REQUEST 1:
In the passage on Kansas offender registration law below, what designation does the majority say is placed on a registrant's driver's license?

READING TEXT:
※
I would follow this abundant caselaw and hold that KORA's Internet posting of 
information is not akin to historical shaming punishments. And in reaching that 
conclusion, I would further note the majority's discussion of the sharing functions 
available on the Johnson County Sherriff's website is irrelevant to the statute's 
constitutionality because KORA does not require this capability; and, just as importantly, 
the majority cites no authority that would find a federal ex post facto violation because of 
a nonstatutorily mandated software feature added by a local law enforcement agency.  
 
Regardless, given the overwhelming weight and substance of the caselaw rejecting 
federal ex post facto challenges based on widespread Internet dissemination of offender 
registration information, as well as the federal courts' more recent validations of Smith, I 
55 
 
 
 
would not consider Smith's rationale to be "antiquated" or subject to easy dismissal, and I 
would not weigh this against the statute's constitutionality. The majority errs in this 
regard. 
 
"Branding" a registrant's driver's license 
 
Next, the majority declares that KORA "mimics [the] shaming of old by branding 
the driver's license of a registrant with the designation, 'RO.'" Slip op. at 36. The majority 
is referring to K.S.A. 2011 Supp. 8-243, which provides that an offender's driver's license 
"shall be assigned a distinguishing number by the division [of motor vehicles] which will 
readily indicate to law enforcement officers that such person is a registered offender. The 
division shall develop a numbering system to implement the provisions of this 
subsection." This requirement, while not technically contained in KORA, differentiates 
Kansas laws from SORNA, although the statute only requires a distinguishing number 
and the "RO" practice is just a decision by a state agency that is not specifically dictated 
by the statute. See K.S.A. 2011 Supp. 8-243(d).
※
DATA FOR PROCESSING:
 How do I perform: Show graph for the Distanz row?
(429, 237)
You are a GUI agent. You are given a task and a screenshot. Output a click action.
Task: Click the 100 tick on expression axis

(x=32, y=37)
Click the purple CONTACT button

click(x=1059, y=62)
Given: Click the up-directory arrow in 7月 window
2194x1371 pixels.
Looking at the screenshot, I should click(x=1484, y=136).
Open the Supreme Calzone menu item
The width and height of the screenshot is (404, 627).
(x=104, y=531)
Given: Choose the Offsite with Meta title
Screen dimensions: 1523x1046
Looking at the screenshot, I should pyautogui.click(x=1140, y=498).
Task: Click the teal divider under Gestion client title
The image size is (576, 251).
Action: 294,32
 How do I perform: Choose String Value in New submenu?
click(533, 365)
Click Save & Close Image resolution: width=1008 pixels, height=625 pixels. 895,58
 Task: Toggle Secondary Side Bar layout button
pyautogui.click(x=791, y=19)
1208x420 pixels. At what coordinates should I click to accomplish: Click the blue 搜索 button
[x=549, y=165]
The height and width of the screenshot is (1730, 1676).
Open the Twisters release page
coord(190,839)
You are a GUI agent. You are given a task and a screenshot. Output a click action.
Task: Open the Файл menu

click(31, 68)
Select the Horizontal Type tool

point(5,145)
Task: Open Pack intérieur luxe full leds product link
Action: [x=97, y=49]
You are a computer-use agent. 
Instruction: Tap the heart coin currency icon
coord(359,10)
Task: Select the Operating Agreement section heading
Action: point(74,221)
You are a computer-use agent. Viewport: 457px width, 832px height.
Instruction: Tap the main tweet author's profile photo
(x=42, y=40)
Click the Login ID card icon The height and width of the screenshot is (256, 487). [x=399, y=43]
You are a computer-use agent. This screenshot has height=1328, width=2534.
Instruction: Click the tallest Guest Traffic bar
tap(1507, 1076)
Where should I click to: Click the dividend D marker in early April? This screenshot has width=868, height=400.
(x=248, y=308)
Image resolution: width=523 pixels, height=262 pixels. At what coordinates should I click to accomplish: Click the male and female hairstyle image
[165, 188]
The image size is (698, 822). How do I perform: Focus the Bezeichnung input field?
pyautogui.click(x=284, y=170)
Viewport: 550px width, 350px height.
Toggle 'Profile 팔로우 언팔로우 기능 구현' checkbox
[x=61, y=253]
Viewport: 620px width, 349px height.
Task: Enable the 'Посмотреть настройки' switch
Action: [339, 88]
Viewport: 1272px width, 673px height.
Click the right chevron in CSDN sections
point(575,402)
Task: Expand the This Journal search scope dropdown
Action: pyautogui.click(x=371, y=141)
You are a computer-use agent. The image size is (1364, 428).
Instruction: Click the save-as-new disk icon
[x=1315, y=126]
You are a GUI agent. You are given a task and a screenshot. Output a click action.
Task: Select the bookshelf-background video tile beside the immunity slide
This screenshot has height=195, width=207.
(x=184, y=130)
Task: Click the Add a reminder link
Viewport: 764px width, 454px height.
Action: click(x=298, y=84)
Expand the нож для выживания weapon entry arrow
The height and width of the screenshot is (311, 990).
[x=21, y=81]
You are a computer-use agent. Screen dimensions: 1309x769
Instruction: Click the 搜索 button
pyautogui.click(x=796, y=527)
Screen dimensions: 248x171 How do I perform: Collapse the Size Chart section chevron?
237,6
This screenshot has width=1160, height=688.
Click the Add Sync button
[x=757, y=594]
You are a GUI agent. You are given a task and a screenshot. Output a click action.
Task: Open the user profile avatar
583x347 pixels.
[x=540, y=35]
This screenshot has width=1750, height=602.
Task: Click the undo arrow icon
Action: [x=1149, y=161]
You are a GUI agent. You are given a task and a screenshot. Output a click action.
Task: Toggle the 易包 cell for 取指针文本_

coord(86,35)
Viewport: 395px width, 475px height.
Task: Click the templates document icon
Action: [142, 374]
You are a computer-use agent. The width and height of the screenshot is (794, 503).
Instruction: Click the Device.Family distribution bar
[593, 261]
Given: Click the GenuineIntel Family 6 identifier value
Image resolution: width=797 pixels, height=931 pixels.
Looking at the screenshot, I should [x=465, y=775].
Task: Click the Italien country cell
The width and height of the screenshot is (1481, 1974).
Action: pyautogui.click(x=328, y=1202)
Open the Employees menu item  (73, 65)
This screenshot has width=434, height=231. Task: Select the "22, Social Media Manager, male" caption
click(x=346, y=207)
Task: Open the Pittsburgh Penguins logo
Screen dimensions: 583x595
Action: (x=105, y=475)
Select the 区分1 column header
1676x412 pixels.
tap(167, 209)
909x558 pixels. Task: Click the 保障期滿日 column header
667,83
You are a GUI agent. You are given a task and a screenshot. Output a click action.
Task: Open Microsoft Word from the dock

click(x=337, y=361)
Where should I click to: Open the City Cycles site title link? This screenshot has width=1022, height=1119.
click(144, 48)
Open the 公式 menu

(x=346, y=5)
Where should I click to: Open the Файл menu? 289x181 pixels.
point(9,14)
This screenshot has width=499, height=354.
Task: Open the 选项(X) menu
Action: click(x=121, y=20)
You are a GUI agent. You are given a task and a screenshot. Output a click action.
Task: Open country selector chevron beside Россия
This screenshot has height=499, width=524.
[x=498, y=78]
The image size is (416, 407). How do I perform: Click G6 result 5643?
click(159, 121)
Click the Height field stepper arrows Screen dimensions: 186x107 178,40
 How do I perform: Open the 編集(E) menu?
※
REQUEST 2:
Write out the records above, from the line with "The image size is (698, 822)." up to and including the line with "Action: pyautogui.click(x=371, y=141)".

CORRECT OUTPUT 1:
"RO"

CORRECT OUTPUT 2:
The image size is (698, 822). How do I perform: Focus the Bezeichnung input field?
pyautogui.click(x=284, y=170)
Viewport: 550px width, 350px height.
Toggle 'Profile 팔로우 언팔로우 기능 구현' checkbox
[x=61, y=253]
Viewport: 620px width, 349px height.
Task: Enable the 'Посмотреть настройки' switch
Action: [339, 88]
Viewport: 1272px width, 673px height.
Click the right chevron in CSDN sections
point(575,402)
Task: Expand the This Journal search scope dropdown
Action: pyautogui.click(x=371, y=141)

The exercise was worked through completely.